# How do you till your soil ??



## Tirediron (Jul 12, 2010)

What do you use to till your soil, human power , horse power, an ATV , a tractor. 
I would think that most people who live where there is real winter are going to need some help tilling the soil.
For our smaller projects we us a quadivator Quadivator Inc. - The Ultimate ATV Implement:The Quadivator and attachments behind a Polaris 300 4x4 , I also fabbed up a set of extensions for it so we could use it behind a tractor.
Also built a hiller for it. It came with the box scrapper attachment which works ok if thats all you have. 
it would be easy to convert for horse use if nessicary.


----------



## UncleJoe (Jan 11, 2009)

*BCS 720 Harvester*


----------



## *Andi (Nov 8, 2009)

horse power ... :2thumb:

Or maybe I should say draft horse power ... lol


----------



## lhalfcent (Mar 11, 2010)

Kid power... just think hamsters in a wheel... totally kid power... heheh


----------



## siletz (Aug 23, 2011)

We do everything by human powered shovels, grubhoe, etc.


----------



## Emerald (Jun 14, 2010)

I never till, EVER! Kills the soil structure. I work too damn hard making my soil alive to go in and kill it.


----------



## Jason (Jul 25, 2009)

We've used either our 4 bottom plow hooked up to one of the farm tractors or our Craftsman rototiller. Depends on the size of the garden. We've moved the garden around the yard a few times, too, trying to find the best spot. I think we have that figured out now and the past 2 years we've just used the tiller.


----------



## ZoomZoom (Dec 18, 2009)

3-point hitch rototiller on the back of the tractor for the big stuff. Troy-Bilt Super Bronco tiller for the mid-sized stuff and a little Honda Harmony for the small stuff.

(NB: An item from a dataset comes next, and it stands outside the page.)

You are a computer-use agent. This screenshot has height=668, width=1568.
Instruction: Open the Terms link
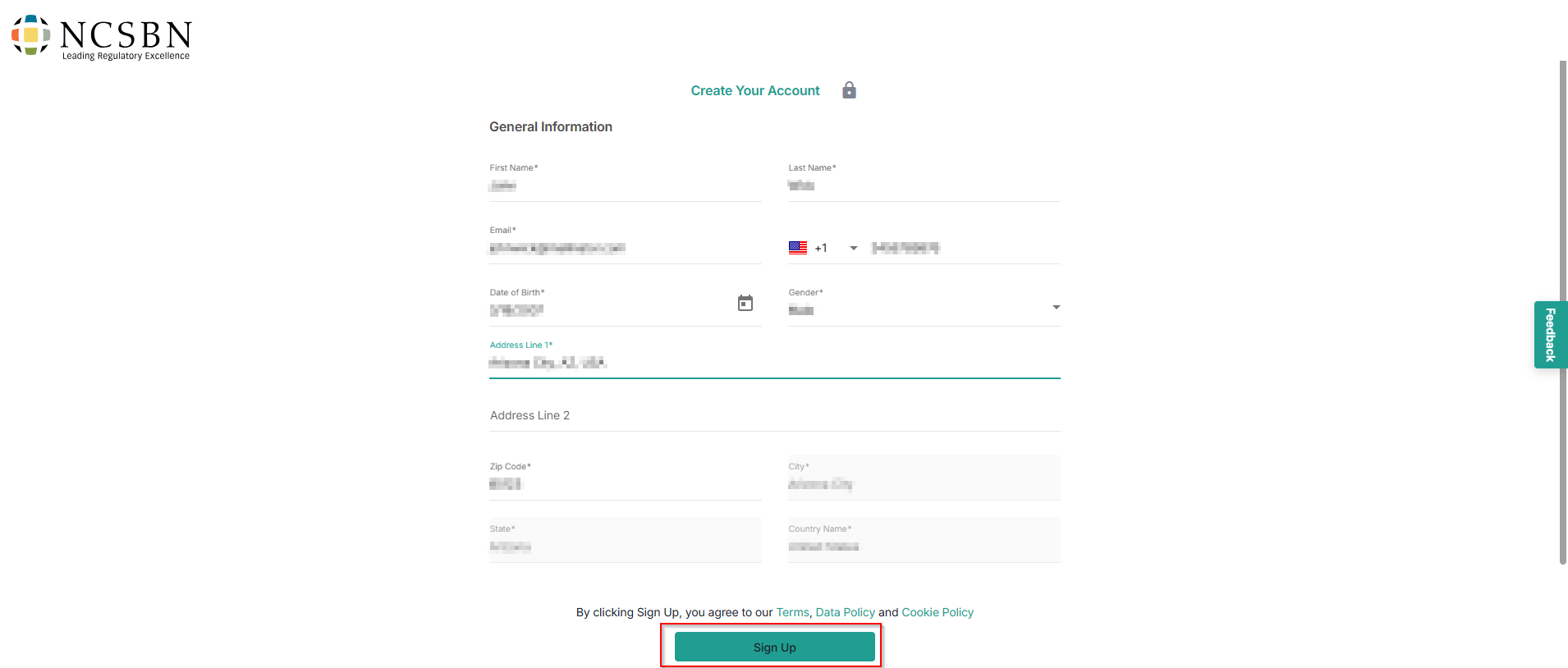pos(792,612)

If/as needed, I'll put on the box blade with scarafire teeth. A York rake for rocks.

Oh, and I do have hand tools (and kids) for when times get tough.


----------



## Woody (Nov 11, 2008)

UncleJoe said:


> *BCS 720 Harvester*


I have a 2005 or 2006 718 Joe, what a pleasure the BSC is to use. Pricy but worth that much more than any modern tiller 'made' in the US, unfortunately.

I am still in process of building my soil from hard clay and granite so need to till in lots of compost each season. I do have two areas where I am starting to get enough of a structure to where I can lasagna them. Huge advantage in not having to till those areas! Lots of compost and newspaper for mulch has been working great there.


----------



## kejmack (May 17, 2011)

I have raised beds. I do "no-till" gardening and heavy mulch. I have used it extensively since I first learned about it 15 years ago.


----------



## VUnder (Sep 1, 2011)

Emerald said:


> I never till, EVER! Kills the soil structure. I work too damn hard making my soil alive to go in and kill it.

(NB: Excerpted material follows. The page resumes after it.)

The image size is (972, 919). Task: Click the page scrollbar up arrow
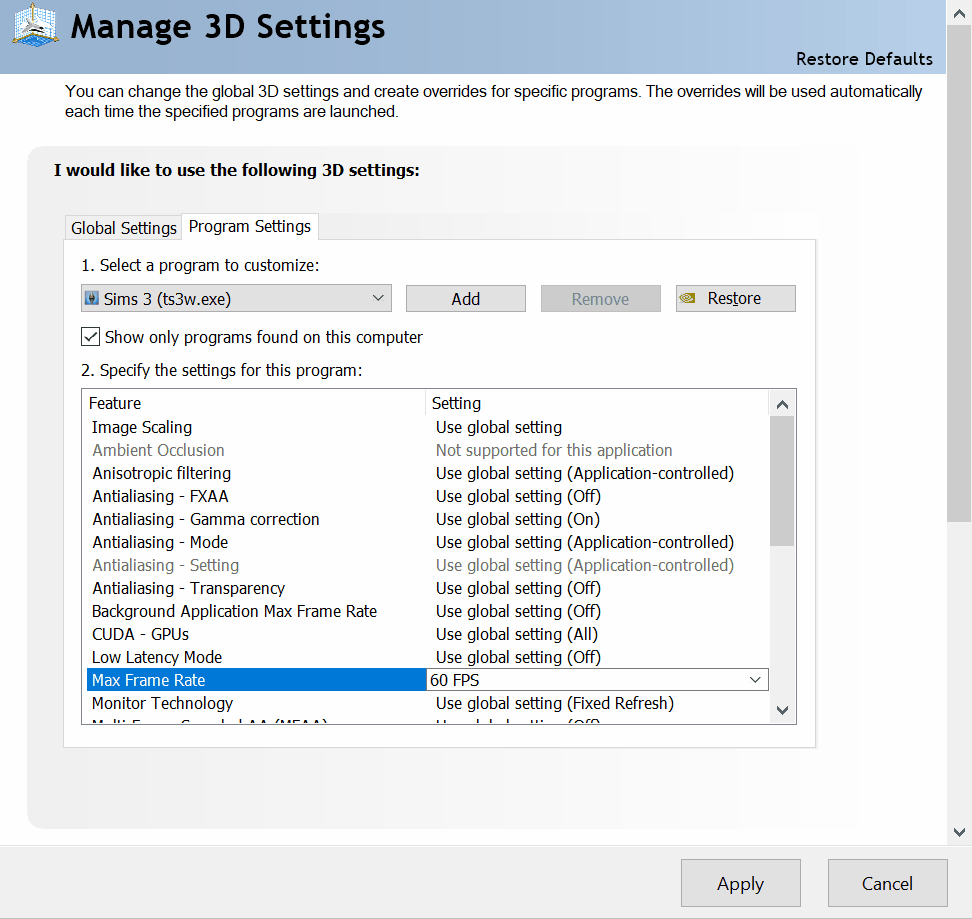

We have an 8' PTO tiller. Dad told me one day that it breaks the dirt up too much. But, we have four commercial poultry houses, so enough fertilizer to make up for it. My brother took a 12', 1000 gallon butane tank and we welded a tongue on it and made a water filled packer out of it. That helps it out a lot after you till it. The tilling would probably be better if you are doing a weedy patch that wasn't a garden last year.

An offset disc works good too. My brother has a Ford 5610 4X4 with water in the tires, heavy 3/8" belly pan, and a loader, so it is heavy. The offset disc is 8', and it makes all four wheels slip if you let the disc all the way down. It is a large tongue pull disc that has a hydraulic axle of its own.

But, usually dad is out there with the smallest old tractor he has, which was the only tractor his dad ever bought new, flat breaking the patch. Then he discs it. Then he puts the planter on and lays his rows off. We planted corn on Valentines day this year, and were the only ones that had corn. Everybody elses' corn burned up from the heat.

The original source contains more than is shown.